A federal commissioner is needed, Dr. Issenman said, but each of the provinces and territories should have a similar office, to ensure that the voice of children is heard in legislative and policy matters. (Currently a number of provinces have child advocates, but they tend to be principally focused on children who are in the care of the state.)
"In the absence of advocacy, the needs of children will be lost in the tidal wave of adult concerns," Dr. Issenman said.
"There needs to be someone there to be asking the question: 'How does this affect children?' "
Yesterday, the CPS released a status report on public policies that affect children and youth.
The 28-page report, titled "Are We Doing Enough?" compared how provinces are faring in areas such as health promotion, disease prevention and injury prevention.
One of the areas where children and youth are most poorly served is mental health, according to the report.

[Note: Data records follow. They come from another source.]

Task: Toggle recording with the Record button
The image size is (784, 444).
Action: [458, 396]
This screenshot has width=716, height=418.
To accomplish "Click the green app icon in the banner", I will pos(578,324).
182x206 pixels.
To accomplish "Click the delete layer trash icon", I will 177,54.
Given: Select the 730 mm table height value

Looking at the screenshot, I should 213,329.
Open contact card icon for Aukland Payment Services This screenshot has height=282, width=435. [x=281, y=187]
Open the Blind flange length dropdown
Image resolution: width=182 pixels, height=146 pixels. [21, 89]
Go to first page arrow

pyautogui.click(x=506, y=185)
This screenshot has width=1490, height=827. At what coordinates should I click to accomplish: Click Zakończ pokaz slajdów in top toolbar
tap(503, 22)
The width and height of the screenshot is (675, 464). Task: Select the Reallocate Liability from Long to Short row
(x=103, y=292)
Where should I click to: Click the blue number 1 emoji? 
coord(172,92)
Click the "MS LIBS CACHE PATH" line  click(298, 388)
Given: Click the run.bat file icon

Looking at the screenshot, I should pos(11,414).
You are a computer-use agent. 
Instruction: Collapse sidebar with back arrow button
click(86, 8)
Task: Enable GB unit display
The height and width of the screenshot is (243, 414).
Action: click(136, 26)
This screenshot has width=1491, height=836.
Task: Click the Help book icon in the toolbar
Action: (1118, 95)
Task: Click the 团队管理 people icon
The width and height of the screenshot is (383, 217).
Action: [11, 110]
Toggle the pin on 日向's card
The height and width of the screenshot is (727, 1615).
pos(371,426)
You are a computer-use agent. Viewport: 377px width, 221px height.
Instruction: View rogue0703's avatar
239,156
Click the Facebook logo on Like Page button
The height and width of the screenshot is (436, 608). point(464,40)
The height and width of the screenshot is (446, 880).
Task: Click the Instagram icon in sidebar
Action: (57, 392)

About 1.1 million young people suffer from mental-health conditions that affect their daily lives, but there is no co-ordinated strategy, and shockingly long wait times for care in many jurisdictions, said Andrew Lynk, a pediatrician in Sydney, N.S., and lead author of the report.
Dr. Lynk said another area where children are being grossly neglected is in planning for an influenza pandemic. He noted that every government has a pandemic plan but only one, Ontario, has made detailed provisions for children.
Similarly, the report notes that child-safety legislation varies markedly between provinces and territories.
For example, seven of 13 jurisdictions have no bicycle helmet legislation, while four have sweeping laws requiring helmets for all wheeled sports, and two require them in only some circumstances.
Similar disparities exist in safety rules that establish the age at which someone can legally drive an all-terrain vehicle or snowmobile, and even the rules about what size of child must use a booster seat.
"There's no consistent approach to keeping kids safe in Canada," Dr. Issenman said. "Keeping them safe seems to depend on where they live."
The new CPS report was not universally critical.
In fact, the pediatricians' group dropped two points from this, the second edition of its status report, because the issues had essentially been resolved.
In its 2005 report, the CPS complained that emergency contraception was not available and that graduated licensing policies for young drivers were not in place, but in the past two years all provinces and territories have dealt with those issues.
"There was progress and that's good," Dr. Lynk said.
But he added that, with a Child and Youth Commissioner in place, these kinds of issues could be analyzed far more systematically and be addressed more quickly.
The CPS said that in its next report, due in two years, it will expand the focus of analysis to social issues like child poverty.
"Poverty is the single most important determinant of poor health in Canadian children," said Gary Pekeles, of the Montreal Children's Hospital and president-elect of the CPS.